I came up with a "new" idea, but just realized it's very similar to your original algorithm

I think it's the same as my original algorithm. :)

don't use hashes they are slow and the logic is glitchy

I guess the main reason to use a hash was that the number of entries gets counted for me: I suspect iterating over an array to count the entries could easily cost all the time saved in assignment. Not sure what you mean by "the logic is glitchy", unless you're referring to the bug you describe later (which I contend is a simple logic error, and not related to the choice of container).

I agree bitstrings could be faster for seenzero (though a lot more fiddly, especially if I want a fast bit count) - I'm sure that's what I'd have chosen if writing this in C or assembler. For %seenmore it would probably make sense just to record $mod and $seen (the count) directly.

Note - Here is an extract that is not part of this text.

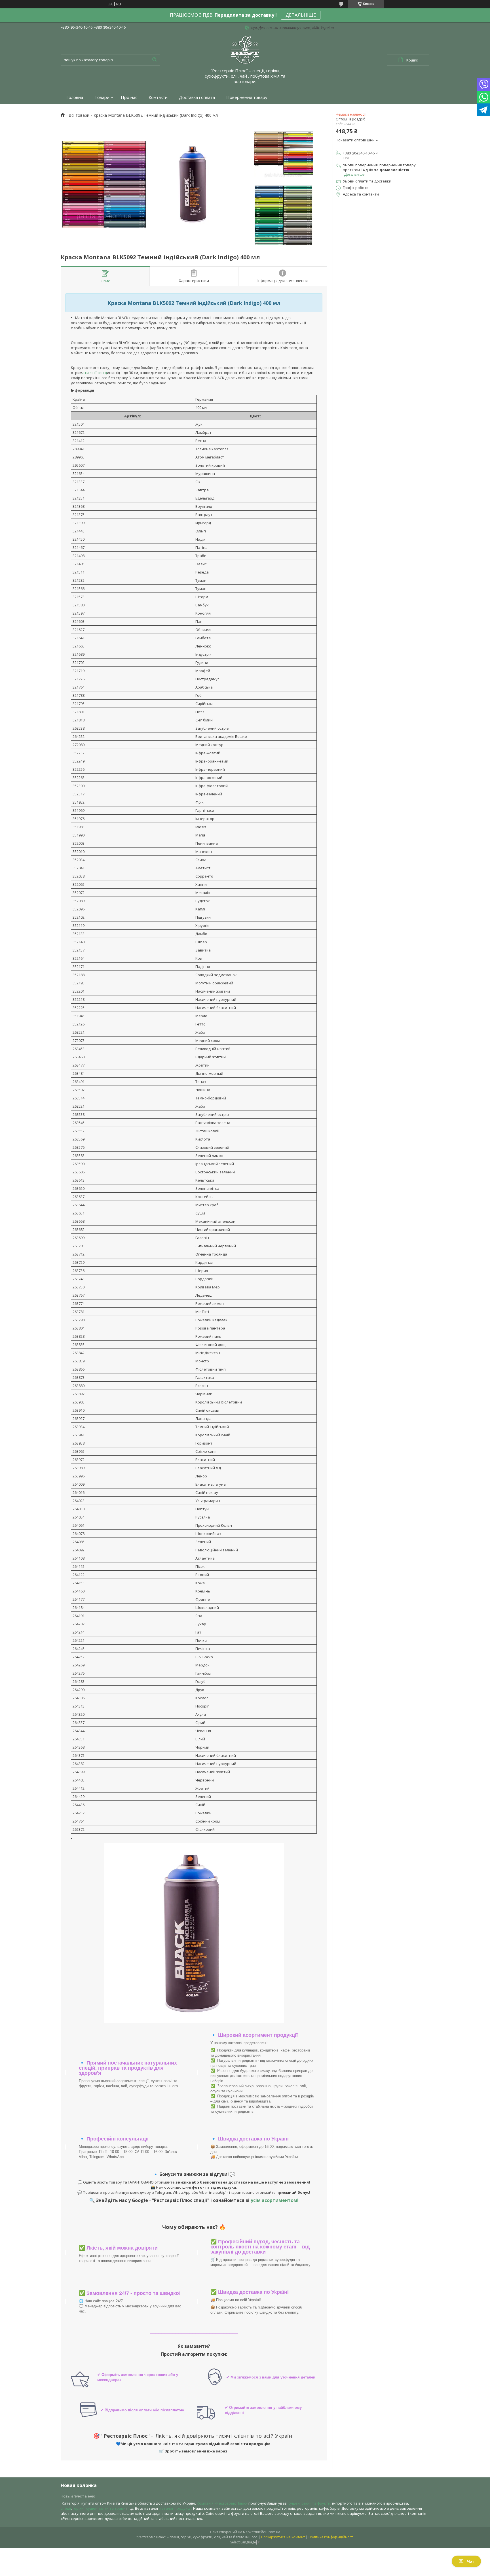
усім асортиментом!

Similarly I agree that the recursion could be avoided. These are all micro-optimizations though, and the question was about a different algorithm - which I think you've given me, piece by piece, in your other posts, I just need to get around to putting together an implementation.

Talking about glitchy, consider [the] input 3, [0, 1, undef, undef, 0, undef]

Ooh yes, pretty sure that's a bug in the implementation of my OP: it should return false if any modular value shows up in both %seenzero and %seenmore. I've updated the OP with a simple but inefficient fix for that, thanks!

Anyway depending on the distribution of your input, it might be easier to search in a first pass for the first entry > 0 to calculate the "right" column. [...] in the pathological case that there is no entry >0 you'll need to find the column consisting of only "?"

My original algorithm copes well with that pathological case, by counting the number of distinct modular values seen for the zeroes. I don't see how you'd find the correct answer for, say, 3, [0, 0, 0] without counting, using anything like this algorithm.